-- Opening Marker --

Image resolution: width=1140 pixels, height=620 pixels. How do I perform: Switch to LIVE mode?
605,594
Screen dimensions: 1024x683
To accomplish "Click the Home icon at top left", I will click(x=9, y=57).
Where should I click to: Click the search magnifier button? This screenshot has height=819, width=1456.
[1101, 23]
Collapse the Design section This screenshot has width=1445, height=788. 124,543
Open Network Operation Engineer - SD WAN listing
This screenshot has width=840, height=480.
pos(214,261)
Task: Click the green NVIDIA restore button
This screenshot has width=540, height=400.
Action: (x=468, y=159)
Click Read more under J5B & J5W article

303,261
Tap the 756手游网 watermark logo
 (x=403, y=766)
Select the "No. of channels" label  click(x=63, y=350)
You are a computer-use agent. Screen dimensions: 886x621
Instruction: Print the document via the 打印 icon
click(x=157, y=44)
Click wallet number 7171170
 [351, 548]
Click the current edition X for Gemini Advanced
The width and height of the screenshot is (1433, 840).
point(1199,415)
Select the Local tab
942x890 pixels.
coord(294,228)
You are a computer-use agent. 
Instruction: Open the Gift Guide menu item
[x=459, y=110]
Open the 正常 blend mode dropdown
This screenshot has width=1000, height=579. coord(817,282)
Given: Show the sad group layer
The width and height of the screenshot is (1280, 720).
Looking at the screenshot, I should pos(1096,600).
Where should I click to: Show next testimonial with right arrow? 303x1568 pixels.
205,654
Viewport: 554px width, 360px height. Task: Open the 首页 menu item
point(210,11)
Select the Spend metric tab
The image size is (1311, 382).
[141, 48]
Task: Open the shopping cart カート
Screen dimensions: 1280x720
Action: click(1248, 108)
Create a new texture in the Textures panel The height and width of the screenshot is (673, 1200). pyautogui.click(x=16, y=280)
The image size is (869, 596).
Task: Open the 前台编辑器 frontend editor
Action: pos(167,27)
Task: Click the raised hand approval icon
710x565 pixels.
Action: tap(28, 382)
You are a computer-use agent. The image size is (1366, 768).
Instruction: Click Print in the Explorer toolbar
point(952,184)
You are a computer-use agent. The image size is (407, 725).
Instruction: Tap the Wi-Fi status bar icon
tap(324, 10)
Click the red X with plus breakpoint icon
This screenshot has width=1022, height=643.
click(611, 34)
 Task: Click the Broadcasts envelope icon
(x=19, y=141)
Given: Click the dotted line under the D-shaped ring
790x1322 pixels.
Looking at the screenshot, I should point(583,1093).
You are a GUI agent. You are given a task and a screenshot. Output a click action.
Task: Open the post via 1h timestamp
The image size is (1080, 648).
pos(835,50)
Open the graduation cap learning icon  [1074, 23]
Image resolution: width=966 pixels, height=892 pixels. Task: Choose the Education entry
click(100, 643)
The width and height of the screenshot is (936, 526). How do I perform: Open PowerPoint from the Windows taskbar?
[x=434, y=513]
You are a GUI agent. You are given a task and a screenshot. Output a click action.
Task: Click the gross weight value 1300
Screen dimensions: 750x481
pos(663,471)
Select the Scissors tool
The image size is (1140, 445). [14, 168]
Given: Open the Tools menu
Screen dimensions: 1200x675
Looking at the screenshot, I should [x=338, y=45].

-- Closing Marker --

Copy every line where the word "agent" is present in the entries above.

* OUTPUT
You are a computer-use agent. Screen dimensions: 886x621
You are a computer-use agent. 
You are a computer-use agent. The image size is (1366, 768).
You are a computer-use agent. The image size is (407, 725).
You are a GUI agent. You are given a task and a screenshot. Output a click action.
You are a GUI agent. You are given a task and a screenshot. Output a click action.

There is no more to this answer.